### What is needed
Across the material below, how many lines contain the word "agent"? Give only the number.

### Exercise data
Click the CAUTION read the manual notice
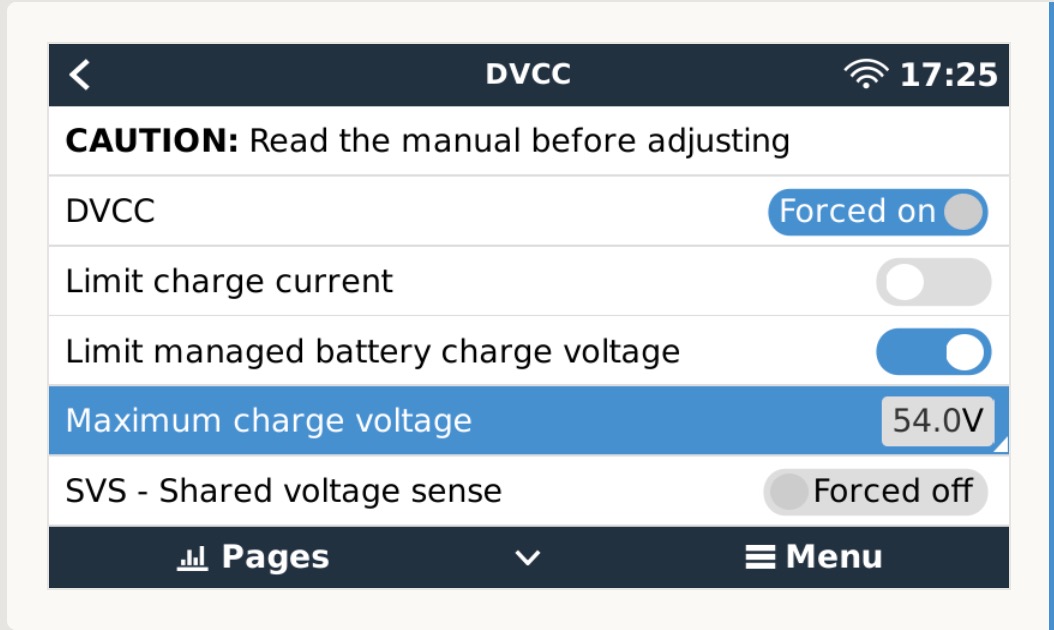This screenshot has height=630, width=1054. coord(428,141)
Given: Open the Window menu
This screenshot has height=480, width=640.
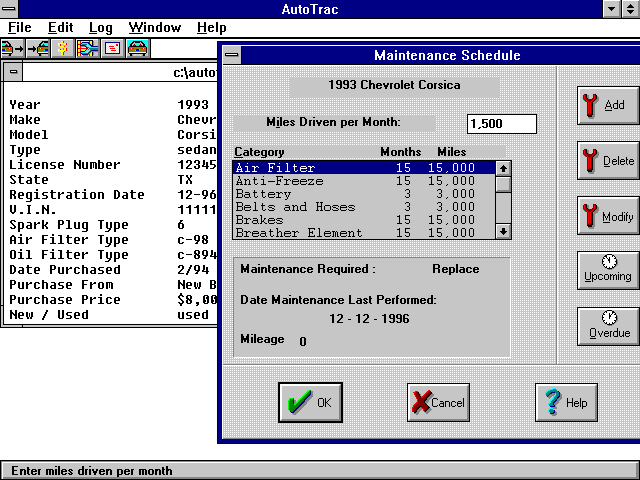Looking at the screenshot, I should pyautogui.click(x=154, y=27).
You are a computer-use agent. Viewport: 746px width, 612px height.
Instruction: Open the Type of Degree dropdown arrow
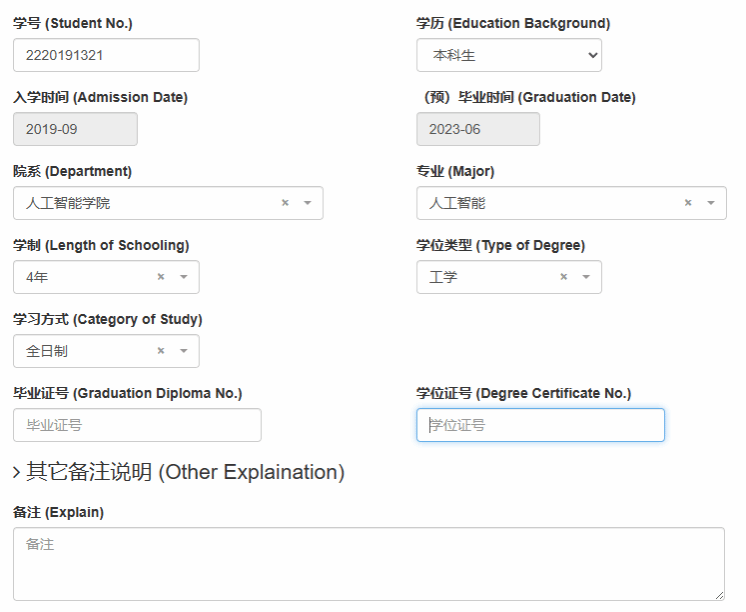click(586, 277)
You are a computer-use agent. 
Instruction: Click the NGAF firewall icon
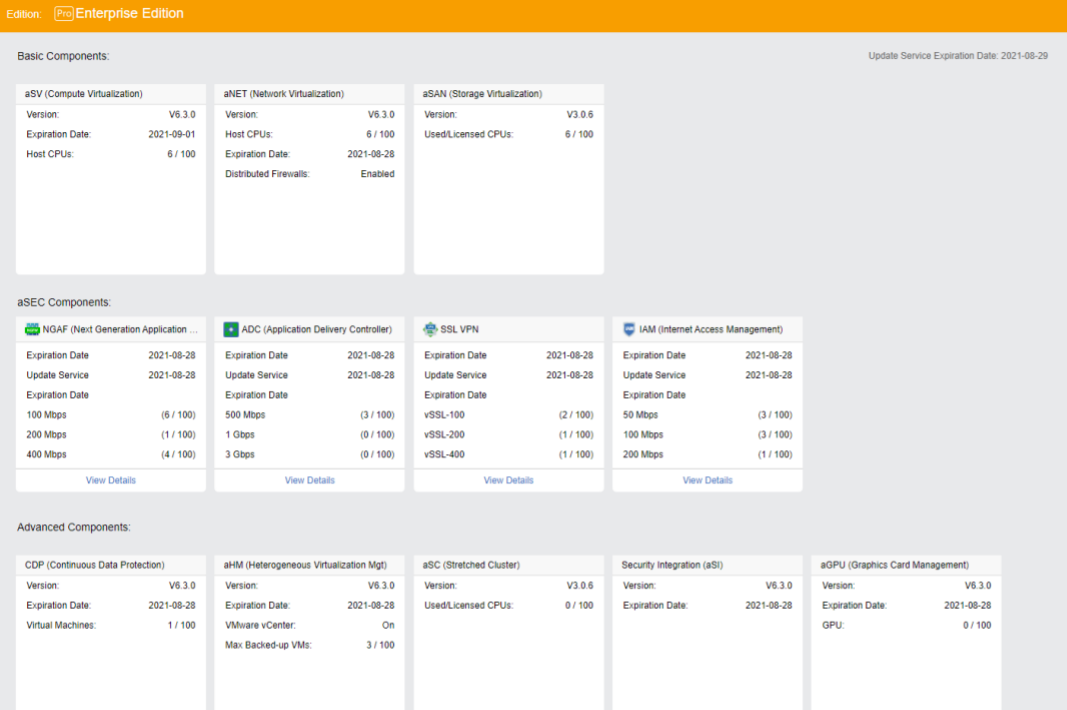coord(33,329)
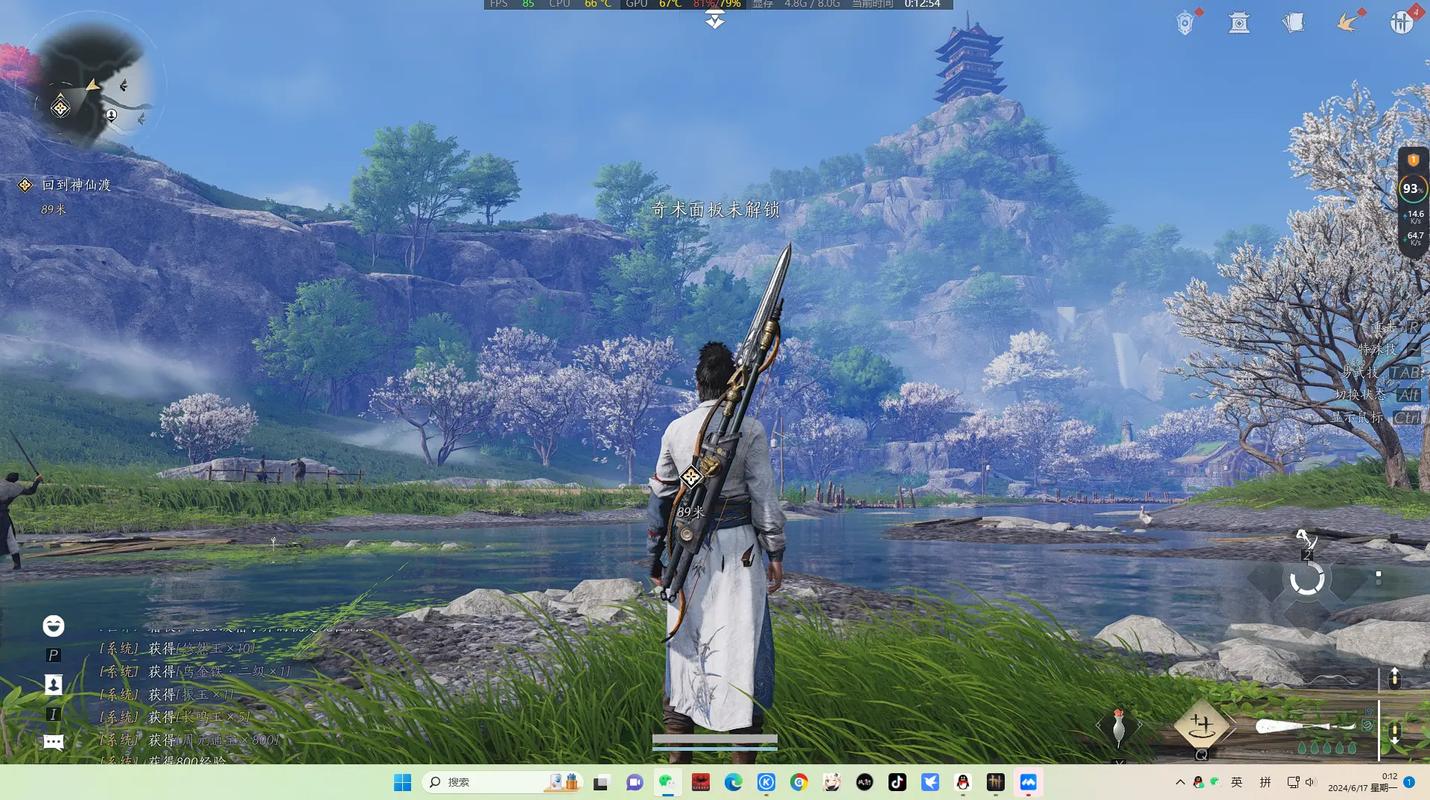Open the stacked cards icon at top right

pos(1294,21)
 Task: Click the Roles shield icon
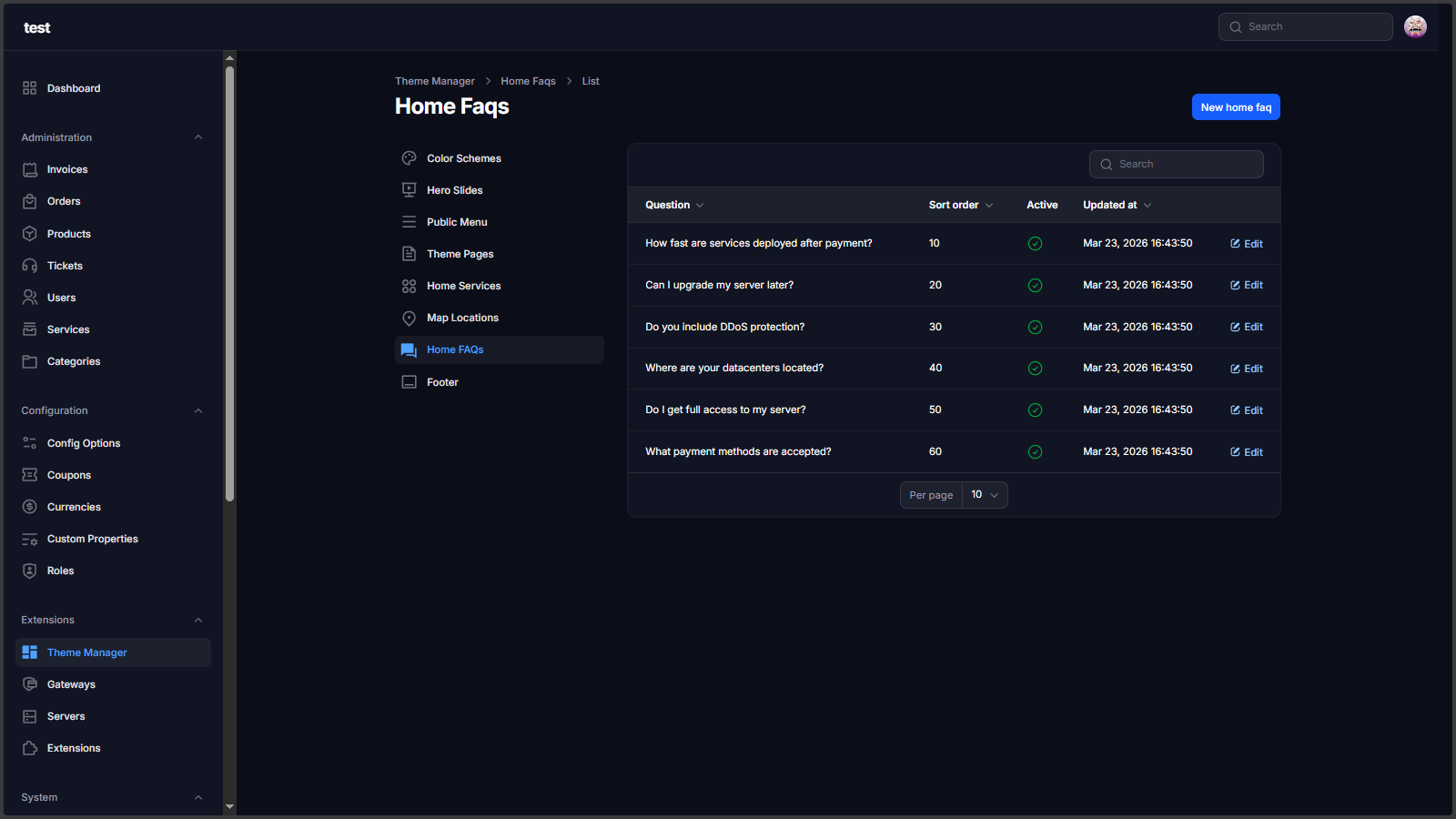pyautogui.click(x=30, y=571)
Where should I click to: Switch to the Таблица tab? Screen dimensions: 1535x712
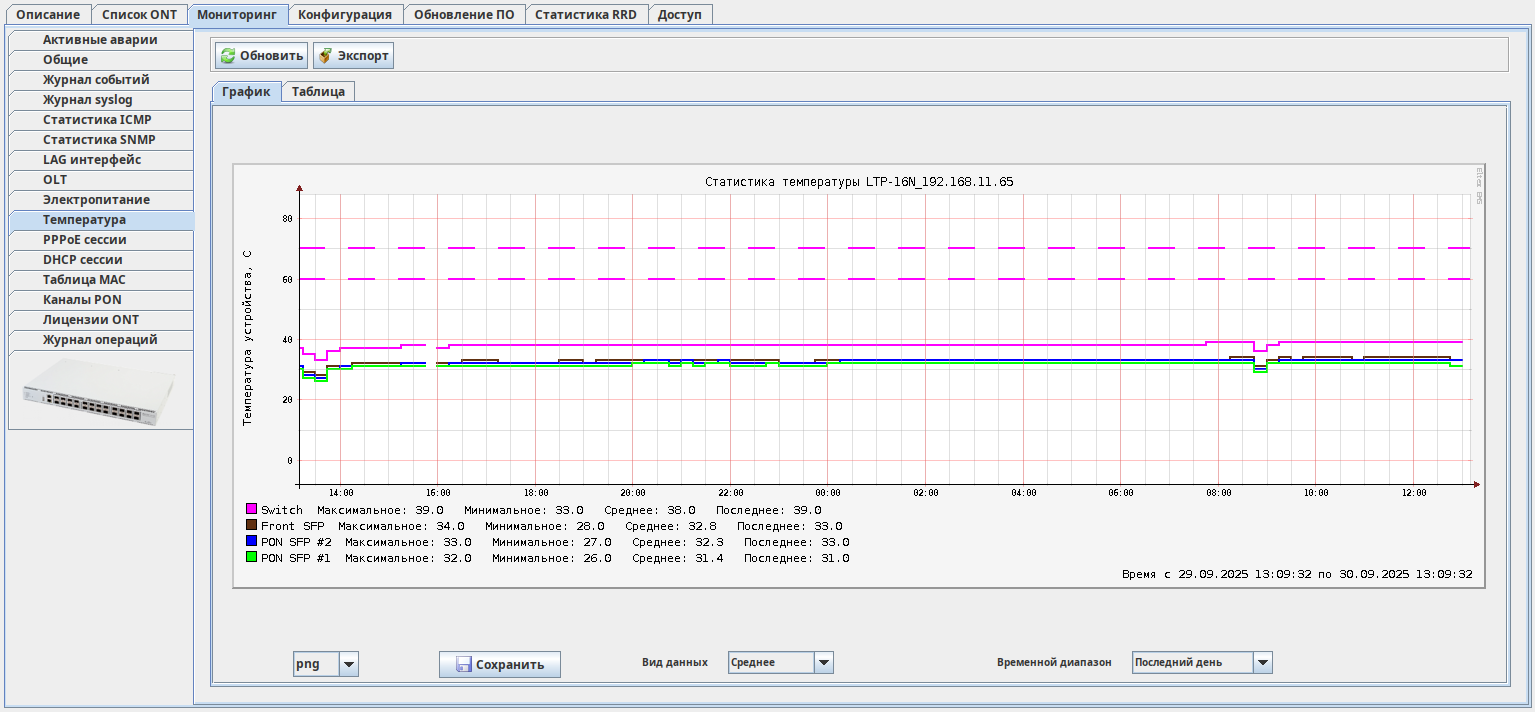pos(318,92)
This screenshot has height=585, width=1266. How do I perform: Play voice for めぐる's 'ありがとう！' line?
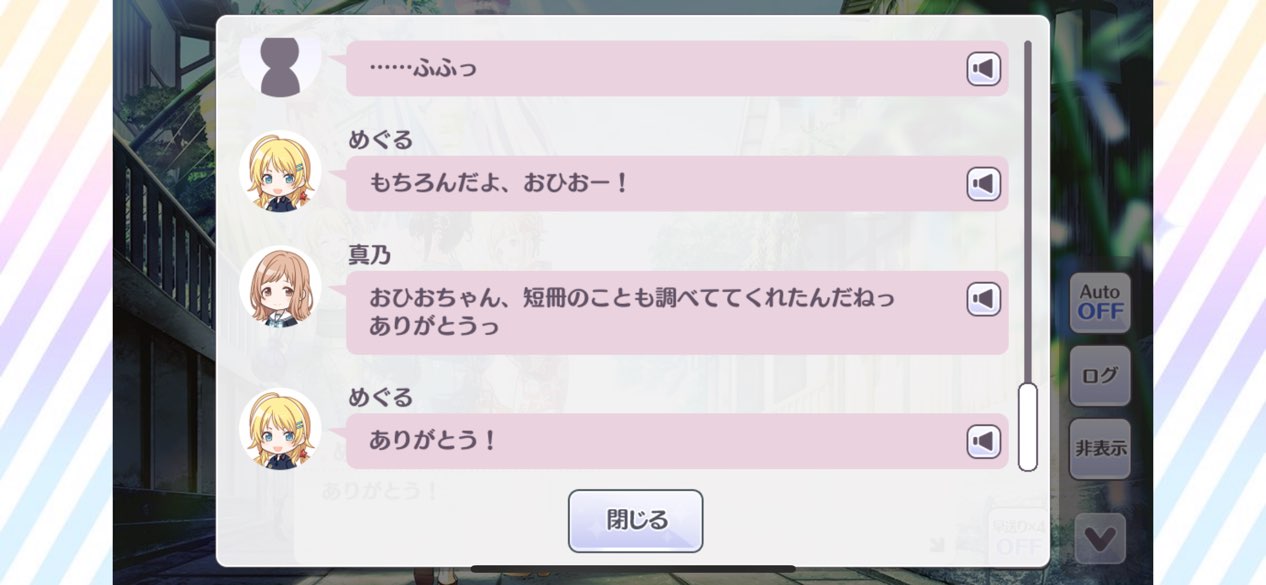pyautogui.click(x=984, y=441)
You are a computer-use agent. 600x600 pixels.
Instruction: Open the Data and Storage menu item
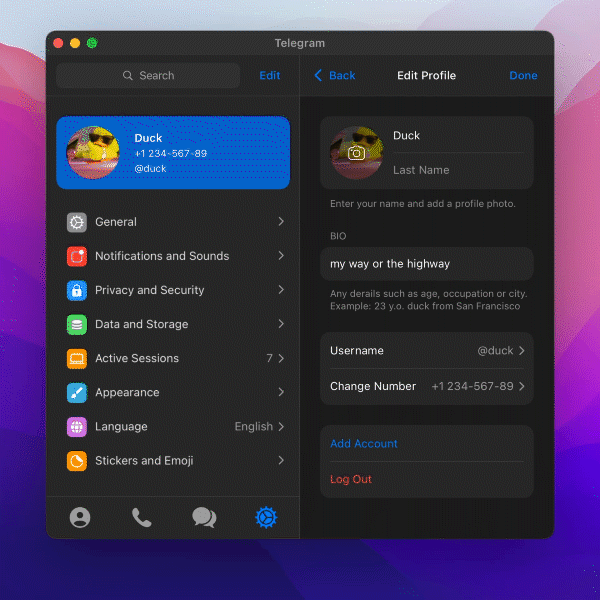click(141, 324)
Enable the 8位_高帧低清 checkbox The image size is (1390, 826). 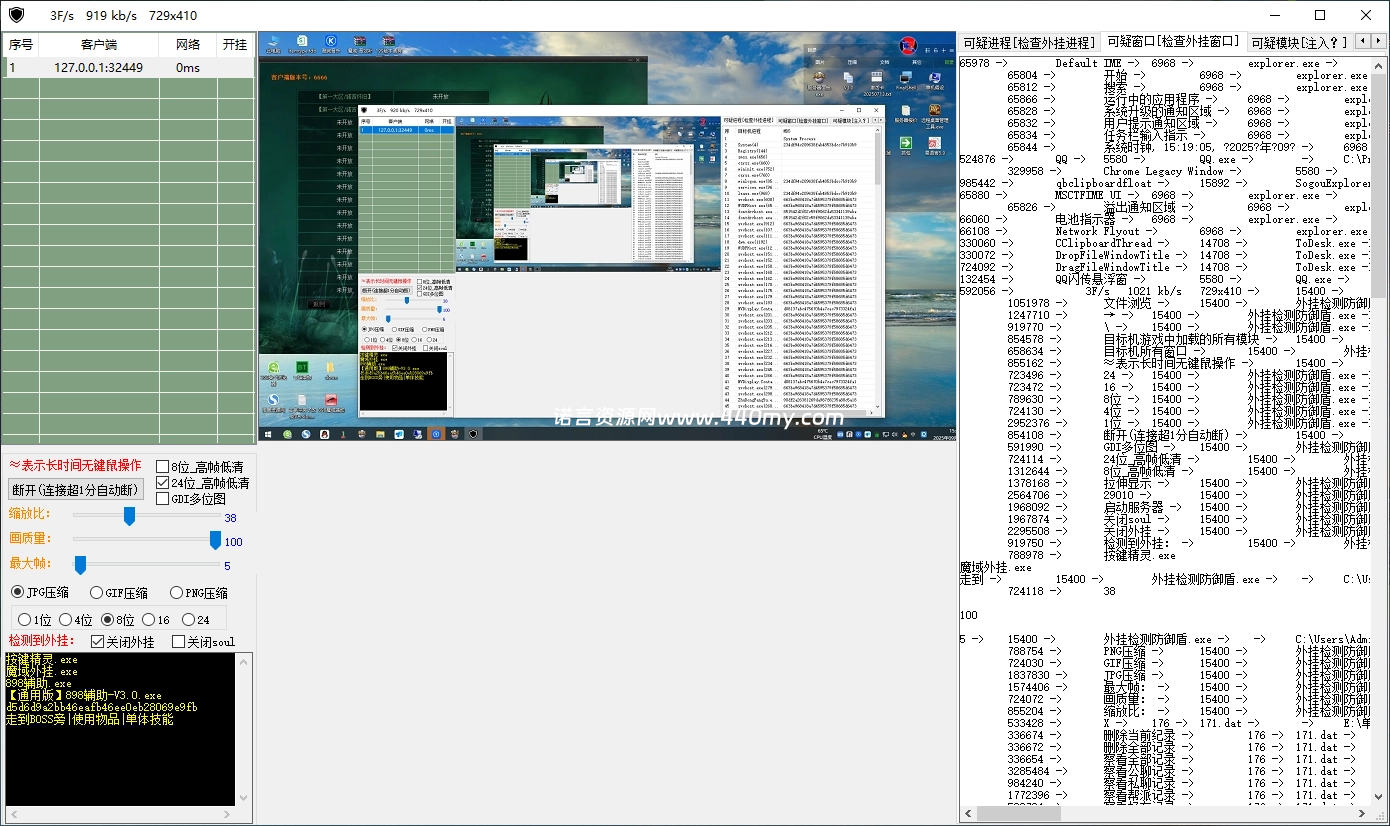(x=163, y=467)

### Task result
3